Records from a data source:
#####

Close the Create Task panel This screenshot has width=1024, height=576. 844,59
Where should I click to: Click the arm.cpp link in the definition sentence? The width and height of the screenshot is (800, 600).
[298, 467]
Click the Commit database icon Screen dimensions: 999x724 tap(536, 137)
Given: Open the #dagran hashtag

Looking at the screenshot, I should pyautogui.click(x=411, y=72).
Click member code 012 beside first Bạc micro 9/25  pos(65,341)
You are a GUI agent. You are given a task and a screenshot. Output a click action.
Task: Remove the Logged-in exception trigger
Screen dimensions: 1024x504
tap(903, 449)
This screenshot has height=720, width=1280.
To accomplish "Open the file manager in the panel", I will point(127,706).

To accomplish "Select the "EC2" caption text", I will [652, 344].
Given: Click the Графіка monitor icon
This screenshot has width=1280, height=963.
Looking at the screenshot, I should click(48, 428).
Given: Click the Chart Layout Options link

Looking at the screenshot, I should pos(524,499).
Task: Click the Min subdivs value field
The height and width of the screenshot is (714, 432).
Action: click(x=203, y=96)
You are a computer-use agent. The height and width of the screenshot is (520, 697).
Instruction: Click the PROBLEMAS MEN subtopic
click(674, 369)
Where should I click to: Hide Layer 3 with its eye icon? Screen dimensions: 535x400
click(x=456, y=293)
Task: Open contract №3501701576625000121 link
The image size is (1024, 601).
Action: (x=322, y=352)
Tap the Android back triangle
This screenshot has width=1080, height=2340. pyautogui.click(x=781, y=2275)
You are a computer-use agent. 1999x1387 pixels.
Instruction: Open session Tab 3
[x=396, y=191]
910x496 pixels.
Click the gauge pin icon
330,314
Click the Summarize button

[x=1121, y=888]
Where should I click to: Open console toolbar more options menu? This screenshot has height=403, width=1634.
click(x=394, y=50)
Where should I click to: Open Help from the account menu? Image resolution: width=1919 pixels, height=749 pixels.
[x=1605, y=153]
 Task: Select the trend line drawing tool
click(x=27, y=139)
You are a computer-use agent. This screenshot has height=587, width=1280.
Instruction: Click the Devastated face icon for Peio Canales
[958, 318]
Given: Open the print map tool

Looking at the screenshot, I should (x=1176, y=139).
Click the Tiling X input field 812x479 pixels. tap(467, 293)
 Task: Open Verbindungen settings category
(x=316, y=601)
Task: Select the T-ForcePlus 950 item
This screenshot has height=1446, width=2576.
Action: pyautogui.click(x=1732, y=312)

#####

Reproduce the part of the listing that opens with the line containing "910x496 pixels." and closes with the line containing "Looking at the screenshot, I should (x=1176, y=139).", changing every "menu" to "dropdown" and leaving everything else as it is.

**Solution for this task:**
910x496 pixels.
Click the gauge pin icon
330,314
Click the Summarize button

[x=1121, y=888]
Where should I click to: Open console toolbar more options dropdown? This screenshot has height=403, width=1634.
click(x=394, y=50)
Where should I click to: Open Help from the account dropdown? Image resolution: width=1919 pixels, height=749 pixels.
[x=1605, y=153]
 Task: Select the trend line drawing tool
click(x=27, y=139)
You are a computer-use agent. This screenshot has height=587, width=1280.
Instruction: Click the Devastated face icon for Peio Canales
[958, 318]
Given: Open the print map tool

Looking at the screenshot, I should (x=1176, y=139).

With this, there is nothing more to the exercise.